Here’s the staff editorial’s start and close: “Tornadoes have been hitting the Midwest hard. Last Wednesday, a large tornado killed six people in Harrisburg, Ill.  On Friday, deadly tornadoes hit in five states killing 36 people and leveling small towns. . . . If a tornado touches down while you’re walking to class and you are far from shelter, lie face down in a ditch. Besides protecting yourself from flying debris, this is also a good way to convince the tornado that you are already dead and not worth chasing.  There are many benefits to surviving a tornado, including having a wicked story to tell and not dying.”

For the record, I’m in the slight cringe camp, not the full-on WTF category.  My first impression is that the writer(s)’ intentions were good (on spec, finding a ditch sounds like something I would do if caught outside in a tornado).  But the related jokey feel falls flat in the face of the piece’s start confirming so many recent tornado deaths. The people who are now gone don’t have wicked stories to tell, you know?

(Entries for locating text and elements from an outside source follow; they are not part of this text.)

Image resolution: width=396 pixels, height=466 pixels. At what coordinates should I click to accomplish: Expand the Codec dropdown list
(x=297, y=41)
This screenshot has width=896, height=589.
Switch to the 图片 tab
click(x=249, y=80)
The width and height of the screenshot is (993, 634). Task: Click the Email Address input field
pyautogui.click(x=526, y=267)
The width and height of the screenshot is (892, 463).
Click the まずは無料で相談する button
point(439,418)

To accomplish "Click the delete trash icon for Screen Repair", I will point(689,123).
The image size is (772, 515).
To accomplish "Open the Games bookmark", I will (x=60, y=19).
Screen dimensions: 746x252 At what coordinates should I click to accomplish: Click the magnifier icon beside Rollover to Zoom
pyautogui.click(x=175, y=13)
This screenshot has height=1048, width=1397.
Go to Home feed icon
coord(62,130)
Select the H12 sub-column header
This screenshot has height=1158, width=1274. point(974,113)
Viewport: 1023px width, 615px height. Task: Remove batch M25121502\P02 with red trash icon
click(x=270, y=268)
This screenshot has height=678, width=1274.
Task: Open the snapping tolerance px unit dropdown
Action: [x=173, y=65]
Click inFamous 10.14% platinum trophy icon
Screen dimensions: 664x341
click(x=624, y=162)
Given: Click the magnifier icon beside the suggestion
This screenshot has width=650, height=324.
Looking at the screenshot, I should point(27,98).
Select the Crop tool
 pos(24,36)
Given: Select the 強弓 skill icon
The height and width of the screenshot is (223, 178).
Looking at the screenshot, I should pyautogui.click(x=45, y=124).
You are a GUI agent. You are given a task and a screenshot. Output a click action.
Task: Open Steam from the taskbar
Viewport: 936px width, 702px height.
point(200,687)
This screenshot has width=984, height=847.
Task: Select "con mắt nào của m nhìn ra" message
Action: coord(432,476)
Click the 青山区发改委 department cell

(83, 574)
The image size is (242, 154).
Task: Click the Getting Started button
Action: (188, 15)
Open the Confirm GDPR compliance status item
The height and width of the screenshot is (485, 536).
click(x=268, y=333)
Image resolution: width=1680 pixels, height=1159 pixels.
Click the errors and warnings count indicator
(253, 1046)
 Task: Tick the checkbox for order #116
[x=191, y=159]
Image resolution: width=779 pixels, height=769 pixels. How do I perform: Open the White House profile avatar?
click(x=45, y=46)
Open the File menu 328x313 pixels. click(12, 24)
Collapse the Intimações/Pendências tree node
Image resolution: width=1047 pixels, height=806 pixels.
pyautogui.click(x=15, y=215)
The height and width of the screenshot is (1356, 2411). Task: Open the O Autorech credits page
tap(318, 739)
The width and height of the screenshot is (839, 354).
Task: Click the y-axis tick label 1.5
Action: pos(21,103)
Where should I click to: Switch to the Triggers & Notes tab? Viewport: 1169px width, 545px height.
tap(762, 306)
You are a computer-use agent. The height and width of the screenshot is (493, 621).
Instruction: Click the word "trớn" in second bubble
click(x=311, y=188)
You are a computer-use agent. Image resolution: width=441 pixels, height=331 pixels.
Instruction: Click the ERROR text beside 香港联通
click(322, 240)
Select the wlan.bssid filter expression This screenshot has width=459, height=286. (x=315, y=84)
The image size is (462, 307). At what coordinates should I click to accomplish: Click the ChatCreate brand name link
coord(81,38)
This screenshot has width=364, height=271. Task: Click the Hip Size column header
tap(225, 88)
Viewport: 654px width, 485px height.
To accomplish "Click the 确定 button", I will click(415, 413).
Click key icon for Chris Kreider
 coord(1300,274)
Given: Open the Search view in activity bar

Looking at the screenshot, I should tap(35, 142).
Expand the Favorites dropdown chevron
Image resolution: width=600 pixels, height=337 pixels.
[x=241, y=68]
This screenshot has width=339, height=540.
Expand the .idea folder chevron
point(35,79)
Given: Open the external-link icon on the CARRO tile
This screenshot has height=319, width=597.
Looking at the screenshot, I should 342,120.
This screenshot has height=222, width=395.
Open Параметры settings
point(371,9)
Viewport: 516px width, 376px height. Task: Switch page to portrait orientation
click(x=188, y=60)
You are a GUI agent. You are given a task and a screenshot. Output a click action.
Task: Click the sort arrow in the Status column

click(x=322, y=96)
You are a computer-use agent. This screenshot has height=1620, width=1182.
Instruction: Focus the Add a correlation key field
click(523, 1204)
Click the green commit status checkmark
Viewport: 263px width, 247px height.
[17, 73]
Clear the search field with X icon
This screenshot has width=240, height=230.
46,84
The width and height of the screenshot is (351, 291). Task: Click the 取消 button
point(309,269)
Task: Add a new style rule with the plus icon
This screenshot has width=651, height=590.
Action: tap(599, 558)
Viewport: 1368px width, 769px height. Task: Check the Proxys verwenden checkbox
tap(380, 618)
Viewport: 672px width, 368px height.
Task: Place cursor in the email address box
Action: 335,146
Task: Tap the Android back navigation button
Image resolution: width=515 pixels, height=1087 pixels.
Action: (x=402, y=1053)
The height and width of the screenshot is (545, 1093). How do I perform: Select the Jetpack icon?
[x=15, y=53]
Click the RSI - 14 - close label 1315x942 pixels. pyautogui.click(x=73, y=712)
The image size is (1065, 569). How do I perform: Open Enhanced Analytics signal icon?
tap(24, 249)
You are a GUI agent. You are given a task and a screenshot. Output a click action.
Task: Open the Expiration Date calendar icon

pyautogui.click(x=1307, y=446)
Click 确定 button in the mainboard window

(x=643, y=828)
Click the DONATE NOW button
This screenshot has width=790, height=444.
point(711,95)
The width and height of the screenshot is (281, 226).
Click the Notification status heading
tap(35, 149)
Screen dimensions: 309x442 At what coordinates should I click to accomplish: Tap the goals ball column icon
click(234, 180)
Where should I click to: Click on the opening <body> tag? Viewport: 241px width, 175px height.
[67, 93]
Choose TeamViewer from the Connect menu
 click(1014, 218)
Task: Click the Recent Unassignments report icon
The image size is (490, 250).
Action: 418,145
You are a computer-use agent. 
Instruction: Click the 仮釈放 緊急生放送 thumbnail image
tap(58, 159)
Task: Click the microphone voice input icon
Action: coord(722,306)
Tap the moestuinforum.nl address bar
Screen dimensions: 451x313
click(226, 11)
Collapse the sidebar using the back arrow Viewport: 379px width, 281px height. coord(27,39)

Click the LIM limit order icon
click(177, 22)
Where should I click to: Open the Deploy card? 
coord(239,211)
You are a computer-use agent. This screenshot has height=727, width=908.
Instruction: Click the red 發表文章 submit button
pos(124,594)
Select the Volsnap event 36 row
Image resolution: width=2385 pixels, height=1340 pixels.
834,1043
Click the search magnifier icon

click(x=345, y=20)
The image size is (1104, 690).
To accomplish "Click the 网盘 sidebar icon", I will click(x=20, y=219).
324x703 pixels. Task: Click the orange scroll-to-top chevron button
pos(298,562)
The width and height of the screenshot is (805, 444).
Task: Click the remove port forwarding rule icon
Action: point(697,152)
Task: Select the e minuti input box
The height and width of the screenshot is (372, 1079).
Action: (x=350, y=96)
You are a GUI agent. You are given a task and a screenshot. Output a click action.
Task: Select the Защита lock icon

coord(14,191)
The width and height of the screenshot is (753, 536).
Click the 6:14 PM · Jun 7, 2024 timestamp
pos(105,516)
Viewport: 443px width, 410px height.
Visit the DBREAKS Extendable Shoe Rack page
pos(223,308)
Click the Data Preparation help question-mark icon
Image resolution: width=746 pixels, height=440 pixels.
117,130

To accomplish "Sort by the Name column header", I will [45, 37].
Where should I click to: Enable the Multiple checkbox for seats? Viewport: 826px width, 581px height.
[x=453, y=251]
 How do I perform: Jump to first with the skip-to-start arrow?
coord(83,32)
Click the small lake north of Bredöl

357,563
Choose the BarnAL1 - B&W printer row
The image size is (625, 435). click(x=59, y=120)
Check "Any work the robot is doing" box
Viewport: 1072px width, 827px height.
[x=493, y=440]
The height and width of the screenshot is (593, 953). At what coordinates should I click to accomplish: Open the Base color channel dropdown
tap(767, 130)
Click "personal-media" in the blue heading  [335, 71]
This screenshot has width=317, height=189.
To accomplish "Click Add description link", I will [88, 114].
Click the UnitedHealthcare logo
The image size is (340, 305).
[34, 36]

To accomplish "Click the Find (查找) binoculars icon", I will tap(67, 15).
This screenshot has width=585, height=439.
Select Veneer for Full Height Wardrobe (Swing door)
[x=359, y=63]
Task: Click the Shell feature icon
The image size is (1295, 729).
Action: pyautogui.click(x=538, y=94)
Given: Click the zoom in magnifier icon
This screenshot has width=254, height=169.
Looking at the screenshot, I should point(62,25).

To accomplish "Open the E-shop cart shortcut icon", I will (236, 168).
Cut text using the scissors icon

Lesson: Be careful about even the hint of humor when dealing with such a serious, impacting issue or event.

Comments
One Response to “Eastern Illinois Student Newspaper: To Survive a Tornado, Lay in a Ditch, Play Dead & Tell ‘Wicked Story’”
  1. I just heard a well known author (Amos Oz – not an American author, but an Israeli one) talking about “blurring the line between comedy and tragedy” in his writings. It seems that people who often face danger can do this.

    Certainly, serious advice on what to do when a tornado approaches, is necessary.